Descomplicando

14/02/2021

Durante um passeio na praia, desligada do cotidiano, questionei-me em voz alta, mas só para o Beto ouvir, como eu queria que as pessoas, principalmente as mais próximas, se lembrassem de mim depois da minha morte.

Como acompanhei alguns processos de inventário, me veio imediatamente à mente duas imagens.    

A primeira foi a da falta de sossego de que os parentes mais próximos são vítimas logo após perderem alguém querido. Existem providências de ordem prática que atrapalham aquele período de início do luto, no qual lhes deveria ser dado o direito de ficarem quietos com sua dor. 

A segunda foi a trabalheira para obter documentação e confusões por informações nebulosas.

Meu pai deixou tudo organizado, o que poupou seus filhos de dúvidas e gasto de tempo. 

Então respondi que queria ser lembrada só com saudades; que não queria que tivessem dor de cabeça ou trabalho por me perderem.
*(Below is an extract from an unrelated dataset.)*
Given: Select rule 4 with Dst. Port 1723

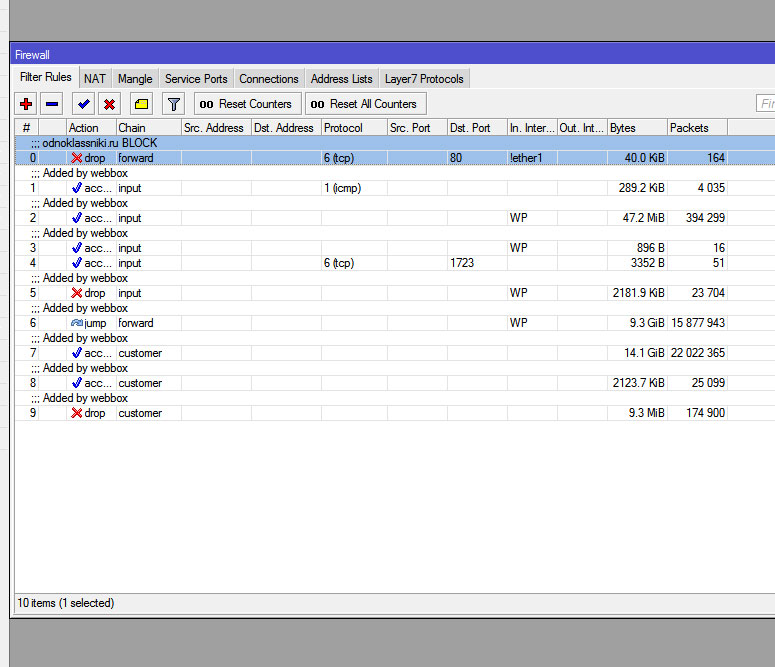Looking at the screenshot, I should (x=300, y=263).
Há muito tempo assisti a um capítulo do seriado Friends em que um dos personagens perdeu a avó. Após o funeral os amigos vão para a casa dela e ao mexerem numa prateleira da cozinha caem milhares de saquinhos de adoçante. A cena foi acompanhada das risadas prontas, mas eu fiquei triste. O neto explicou que ela costumava pegar saquinhos de adoçante nos restaurantes. Novas risadas, eu mais triste ainda.
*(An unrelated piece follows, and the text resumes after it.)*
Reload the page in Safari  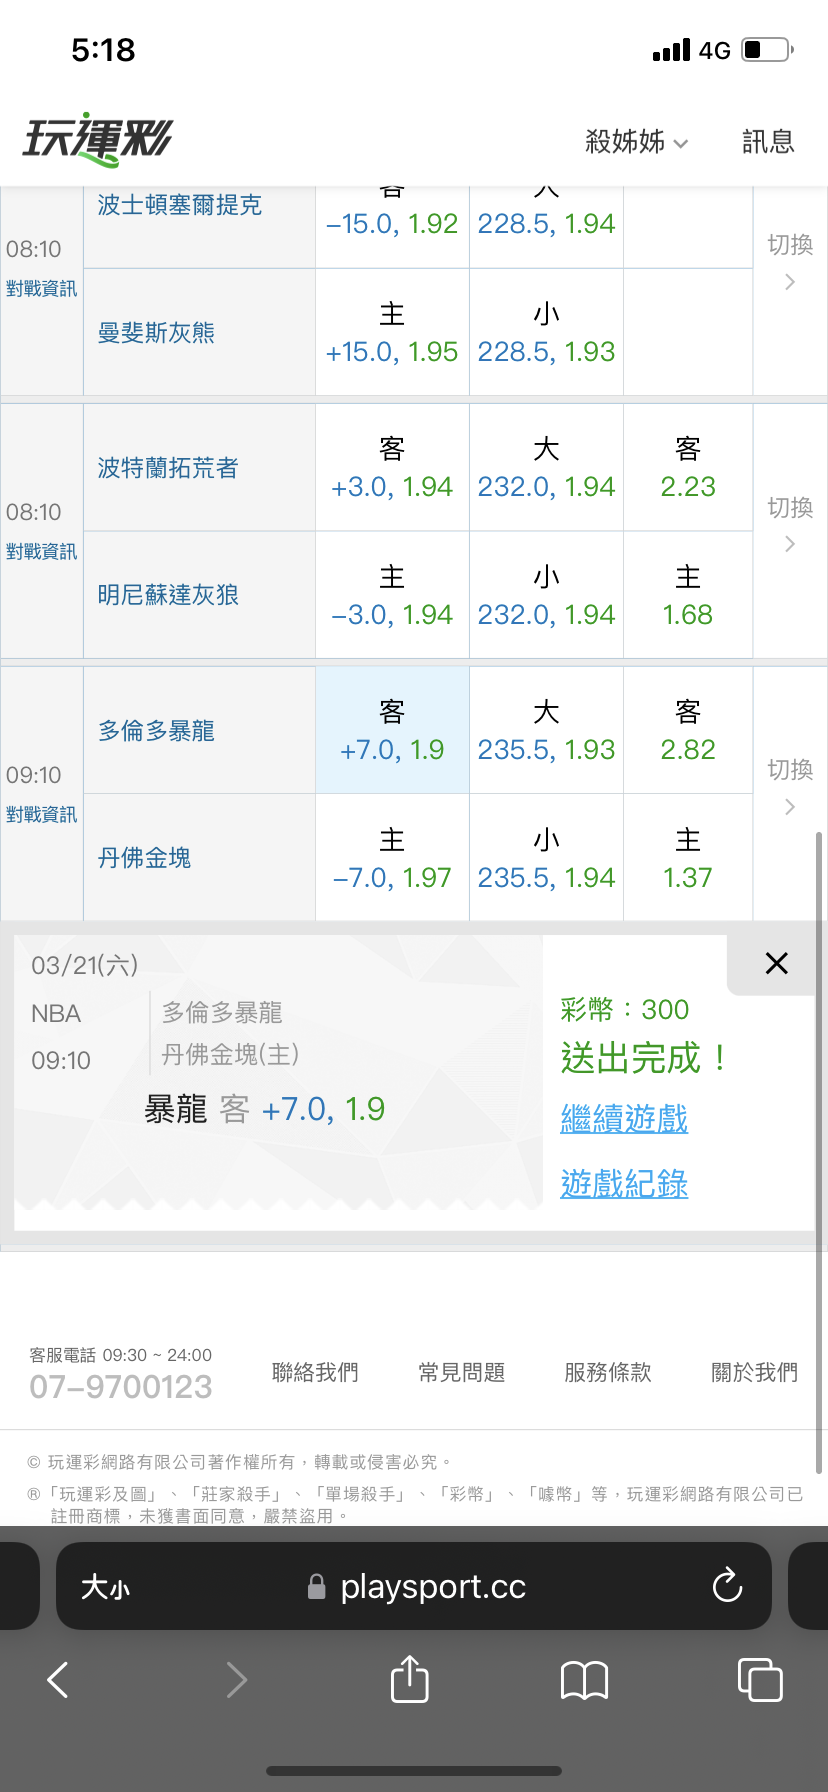(x=727, y=1586)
Fiquei pensando na mania daquela velha senhora, que de alguma forma lhe dava distração ou conforto, ridicularizada da mesma forma com que se julgam à queima roupa os hábitos exóticos que vão se incorporando à rotina das pessoas seja lá por quais motivos forem. Enquanto se está vivo, basta ser discreto ou esconder. Mas quando se morre, aquele papel de carta lindo que comprou sem intenção de usar; aquele chá que perde a validade porque não se tem como comprar outro igual; aquelas bobeirinhas que se trouxe como lembrança de viagem...ah! aquela concha quebrada que faz a reviver mais que a praia inteira... muita coisa estranha que ainda não foi para o lixo...

Muito mais tarde, bem depois de ter executado essa fase do meu projeto de preparação para a minha morte, entendi porque ela ganhou prioridade. Gail Blanke, em seu livro "Jogue fora 50 coisas" explica que devemos nos organizar iniciando pelas coisas - livrar-se do lixo material, para depois livrar-se do lixo profissional, para estar, então, preparado para atacar a bagunça mental e, só então, mergulhar na organização de si mesmo. Faz sentido, e fez para mim antes mesmo de eu conhecer o conceito.

Definir que queria ser lembrada só com saudades me conduziu a esse caminho, iniciando pela parte material.

Houve uma época em que Beto e eu seguimos uma ideia de meu sogro: comprar terrenos vendidos em parcelas pequenas, em loteamentos recém lançados, que custavam muito menos do que seu potencial, que só seria alcançado quando casas começassem a ser erguidas neles. Consideramos que se comprássemos três, em locais bem distintos, bastaria que um deles decolasse para que o investimento total estivesse pago com vantagens. Deu certo. O terreno em Itanhaém foi vendido por aproximadamente o dobro do que investimos nos três. O de Caldas Novas foi vendido por uma ninharia e o de Caraguatatuba por um valor que apenas compensou a correção monetária, mas que deixou uma amiga bem contente.

O fato de não ter tido prejuízo naquilo que eu considerava o cúmulo do arrojo quebrou minha resistência conservadora; e seguiram-se alguns negócios pouco ortodoxos que ficaram em desacordo com minha nova fase de preparação para a morte. Tínhamos bens que poderiam se desvalorizar bastante e outros sem documentação, inclusive um que dependia integralmente de terceiros. Essa constatação tornou sólida a nova filosofia que se instalou: descomplicar - desfazer-se de tudo o que poderia dar dor de cabeça a quem tivesse que tratar do assunto depois de nossa morte.

Foi uma etapa longa, árida, bem chata e cansativa. Mas como aprendi com a Gail depois, me preparou para fases mais gratificantes ou prazerosas. Ela trouxe sentimentos ambivalentes, mas os incômodos de cada ação eram esquecidos com comemoração, incluindo a alegria de compartilhar parte dos valores de venda com nossas filhas, como que numa antecipação de herança. 

Quando completamos nossa descomplicação, senti-me como que saída de um bom banho. Nos prometemos evitar ações que pudessem complicar alguma coisa e passamos a usufruir da inexistência desse tipo de preocupação. Senti-me animada para iniciar uma próxima fase. Poderia, então, ir me aproximando - um pouco lentamente, confesso - da fase emocional.